Edited to add “prey” to animal.


#17

This is one of those issues I can definitely sympathize with both sides on. Humans have domesticated something like 22(?) species of animal, and I feel pretty confident that any member of those species has some chance of existing happily under human care, just from many generations of breeding and experience on the human side as well. It seems really doubtful that anything not in those 22 species is going to do well in captivity, zoos notwithstanding.

On the other hand, many times I’ve been astonished in my personal experience with wild animals, and it frequently seems to me its a lack of empathy and underatanding on the human end, that make wild animals dangerous at all.

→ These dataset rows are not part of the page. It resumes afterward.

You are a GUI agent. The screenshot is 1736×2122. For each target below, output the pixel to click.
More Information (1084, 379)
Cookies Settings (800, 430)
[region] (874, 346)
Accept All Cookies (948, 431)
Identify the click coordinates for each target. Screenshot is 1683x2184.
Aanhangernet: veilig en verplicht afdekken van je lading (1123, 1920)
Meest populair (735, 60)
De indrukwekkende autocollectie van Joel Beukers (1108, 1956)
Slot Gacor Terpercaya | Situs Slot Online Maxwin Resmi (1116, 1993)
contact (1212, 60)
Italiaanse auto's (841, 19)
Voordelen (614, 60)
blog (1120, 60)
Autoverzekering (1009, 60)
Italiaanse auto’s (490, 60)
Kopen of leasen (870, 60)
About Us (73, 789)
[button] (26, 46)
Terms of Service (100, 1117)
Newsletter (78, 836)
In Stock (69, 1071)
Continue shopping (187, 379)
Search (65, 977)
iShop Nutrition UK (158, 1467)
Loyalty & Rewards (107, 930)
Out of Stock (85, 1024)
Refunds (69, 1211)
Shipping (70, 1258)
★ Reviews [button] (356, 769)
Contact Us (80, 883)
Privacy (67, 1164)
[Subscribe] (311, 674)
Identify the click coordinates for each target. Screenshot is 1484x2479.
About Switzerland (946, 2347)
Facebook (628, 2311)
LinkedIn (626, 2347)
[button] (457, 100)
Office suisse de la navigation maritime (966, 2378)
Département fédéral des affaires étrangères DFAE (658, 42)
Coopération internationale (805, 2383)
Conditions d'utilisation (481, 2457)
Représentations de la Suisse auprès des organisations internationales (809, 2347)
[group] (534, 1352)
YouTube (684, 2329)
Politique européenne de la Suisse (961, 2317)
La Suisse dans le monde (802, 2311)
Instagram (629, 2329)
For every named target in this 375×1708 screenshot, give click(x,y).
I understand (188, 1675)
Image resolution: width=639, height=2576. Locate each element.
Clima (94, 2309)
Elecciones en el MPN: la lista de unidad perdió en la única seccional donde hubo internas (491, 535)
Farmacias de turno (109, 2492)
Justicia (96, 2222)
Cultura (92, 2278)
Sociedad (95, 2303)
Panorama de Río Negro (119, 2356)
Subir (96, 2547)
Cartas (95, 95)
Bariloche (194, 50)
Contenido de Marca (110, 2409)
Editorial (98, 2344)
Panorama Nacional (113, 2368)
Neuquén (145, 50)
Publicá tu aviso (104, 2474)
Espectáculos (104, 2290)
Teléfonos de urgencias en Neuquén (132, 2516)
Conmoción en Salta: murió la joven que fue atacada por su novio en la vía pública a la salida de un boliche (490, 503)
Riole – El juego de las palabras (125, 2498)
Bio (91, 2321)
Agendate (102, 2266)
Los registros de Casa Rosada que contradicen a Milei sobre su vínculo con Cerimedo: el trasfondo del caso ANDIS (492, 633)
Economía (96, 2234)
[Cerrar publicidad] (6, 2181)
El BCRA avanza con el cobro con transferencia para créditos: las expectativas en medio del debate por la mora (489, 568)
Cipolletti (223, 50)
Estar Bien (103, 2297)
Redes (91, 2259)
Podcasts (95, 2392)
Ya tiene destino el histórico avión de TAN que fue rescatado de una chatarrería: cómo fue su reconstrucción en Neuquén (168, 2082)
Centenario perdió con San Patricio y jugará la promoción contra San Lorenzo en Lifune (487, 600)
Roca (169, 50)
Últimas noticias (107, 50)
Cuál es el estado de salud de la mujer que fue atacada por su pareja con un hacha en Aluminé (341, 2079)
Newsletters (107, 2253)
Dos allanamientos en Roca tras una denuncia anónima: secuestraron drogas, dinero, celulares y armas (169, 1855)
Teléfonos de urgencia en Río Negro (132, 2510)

I try to hold my ire for just those videos that make it look like harmless fun to handle endangered animals like a slow loris. If this were some rare endangered squirrel being trained to do circus tricks, I’d certainly care more, but really, it’d not as if this video is encouraging people to strap wild animals into roller skates for kicks.


#18

I don’t doubt that intensions are good. I do notice that’s a human doctor making prostheses and not vets though. Also, the most commonly acknowledged standard on what should be met to achieve some minimum of animal welfare is the Five Freedoms. These are (emphasis added):

  1. Freedom from hunger or thirst by ready access to fresh water and a diet to maintain full health and vigour
  2. Freedom from discomfort by providing an appropriate environment including shelter and a comfortable resting area
  3. Freedom from pain, injury or disease by prevention or rapid diagnosis and treatment
  4. Freedom to express (most) normal behaviour by providing sufficient space, proper facilities and company of the animal’s own kind
  5. Freedom from fear and distress by ensuring conditions and treatment which avoid mental suffering

This squirrel will in no way be provided with 4 and 5.


#19

Well, no, of course not. But 5 isn’t an all or nothing thing, and it’s difficult to quantify. All animals experience some distress. It seems to me the question is whether the quality of life is so low that it would be better off not being alive. While I tend to come down on your side of the argument, I don’t think it’s black and white. The biggest problem is that all I or anyone else can do is try to understand the animal’s situation through empathy, but that’s significantly limited by my ability to understand what it’s like to be a squirrel.

Anyway, just my 2¢.


#20

You just hit on the biggest problem of animal welfare science. And I do agree with you. It’s not an easy question.

But I have a problem with the presentation of this situation as a cute, 100% positive story and how most people seem either go with that, or protest because a squirrel is somehow not worth the effort.